Stöhnend lässt sich Bastian auf die Eckbank fallen. Silja rutscht neben ihn, und Sven zieht sich einen Stuhl heran. Die Ermittler sind heute besonders froh darüber, dass der Inhaber der Pizzeria diesen versteckten Platz im hinteren Teil des Restaurants in der Regel für sie frei hält. Hier kann niemand so schnell ihre Gespräche belauschen, hier fühlen sie sich sicher. Und der Eigentümer der Pizzeria, Toni Albarella, weiß außerdem ziemlich genau, was sie so mögen.
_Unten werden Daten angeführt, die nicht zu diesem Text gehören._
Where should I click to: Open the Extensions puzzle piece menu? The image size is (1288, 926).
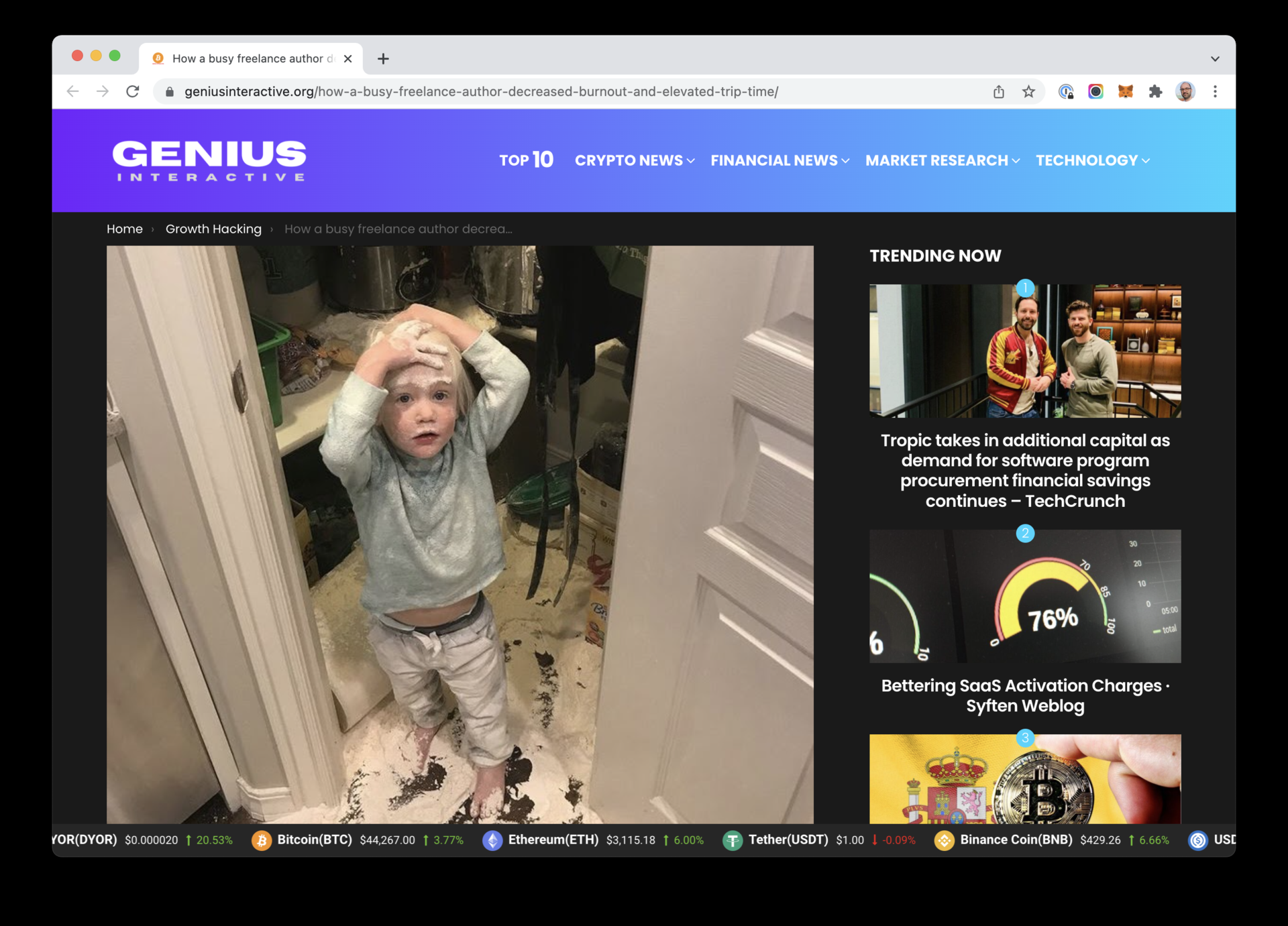point(1155,92)
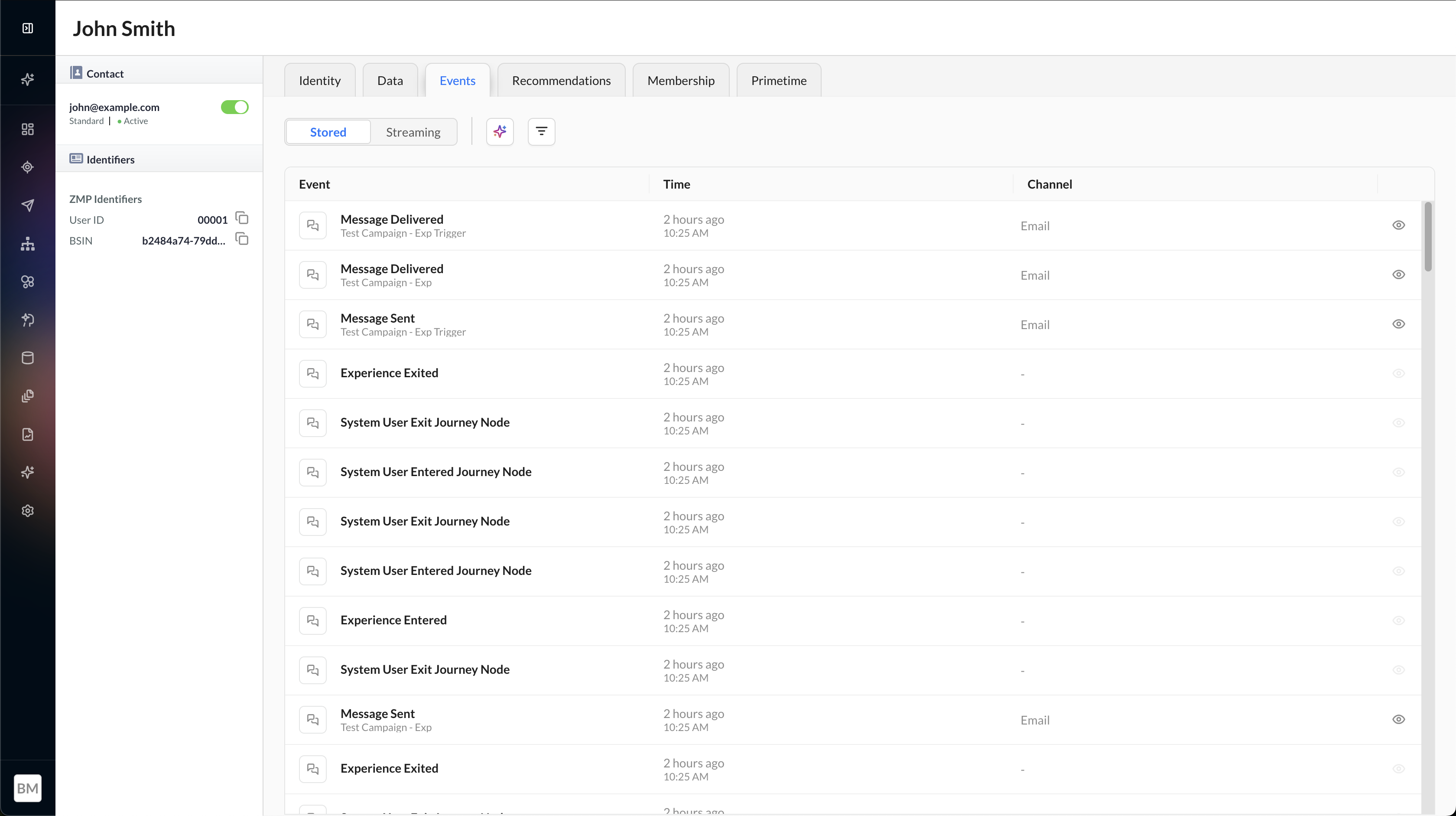Screen dimensions: 1456x816
Task: Copy the BSIN identifier
Action: click(242, 239)
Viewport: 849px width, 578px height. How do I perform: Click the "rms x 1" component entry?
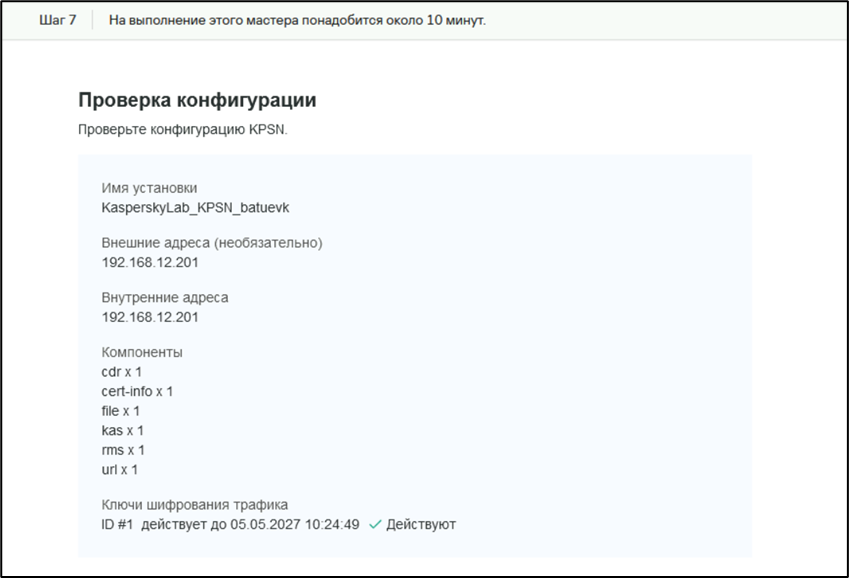click(x=123, y=450)
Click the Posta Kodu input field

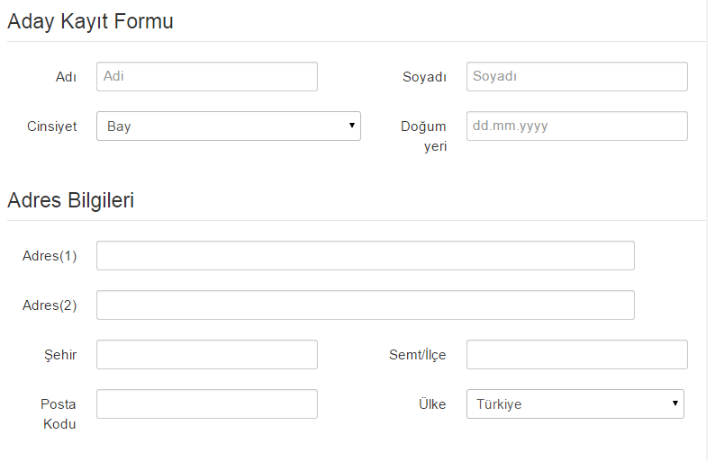[x=207, y=404]

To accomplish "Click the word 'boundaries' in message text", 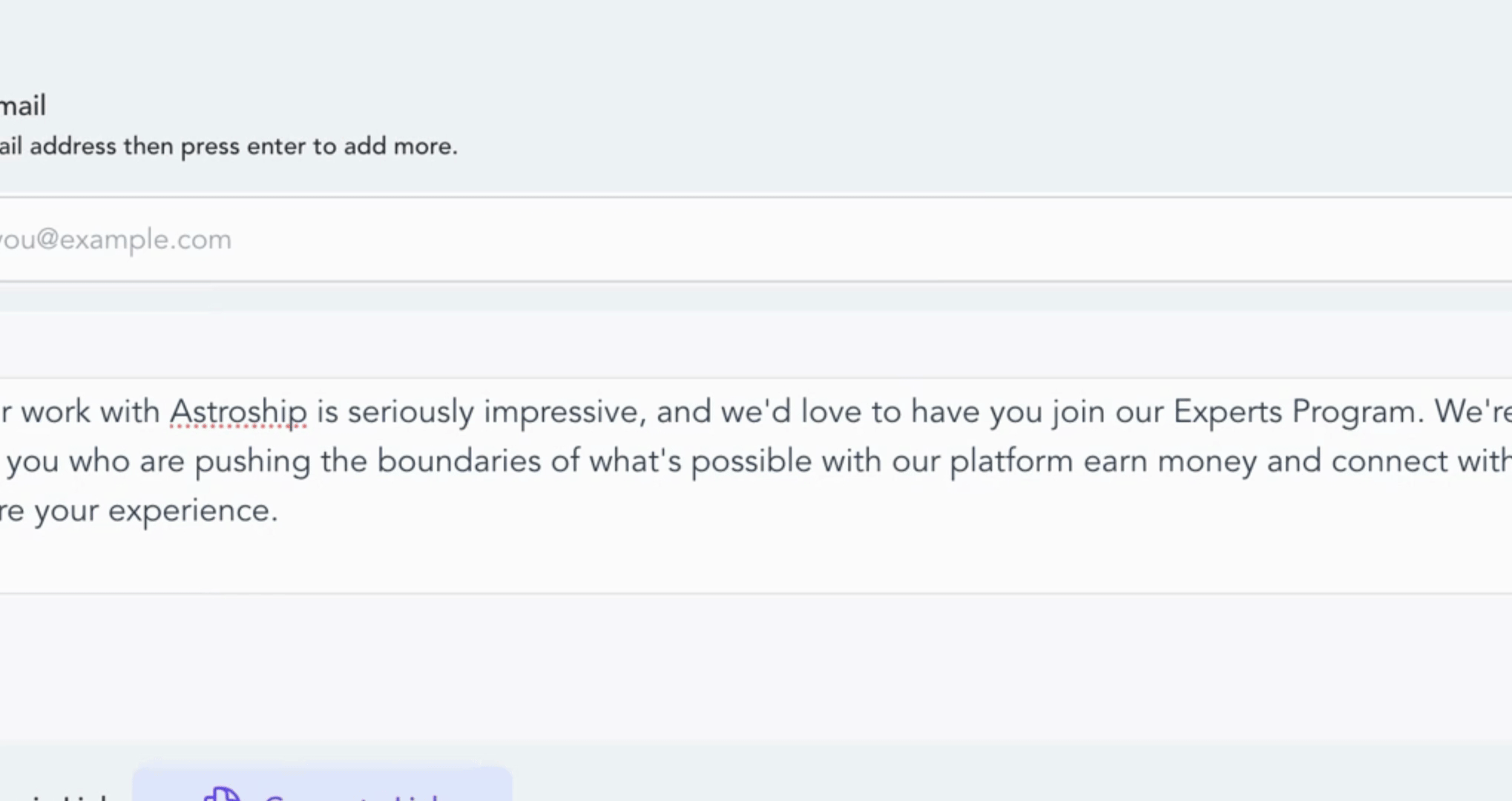I will 458,461.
»Eine Apfelschorle für die Dame, eine Cola für Signore Winterberg und ein Bier für den Commissario Kreuzer?«, erkundigt er sich lächelnd.
»Die Cola groß und mit viel Eis«, bittet Sven.
»Das Bier noch größer, dafür ohne Eis«, witzelt Bastian.
Silja verdreht die Augen. »Und für mich bitte ein paar Geistesblitze anstelle von Strohhalmen in die Apfelschorle.«
»So schlimm?«, fragt Toni besorgt. »Ich habe vorhin von dem Mord im Radio gehört.«
»Alle Kanäle sind inzwischen voll davon«, schimpft Bastian.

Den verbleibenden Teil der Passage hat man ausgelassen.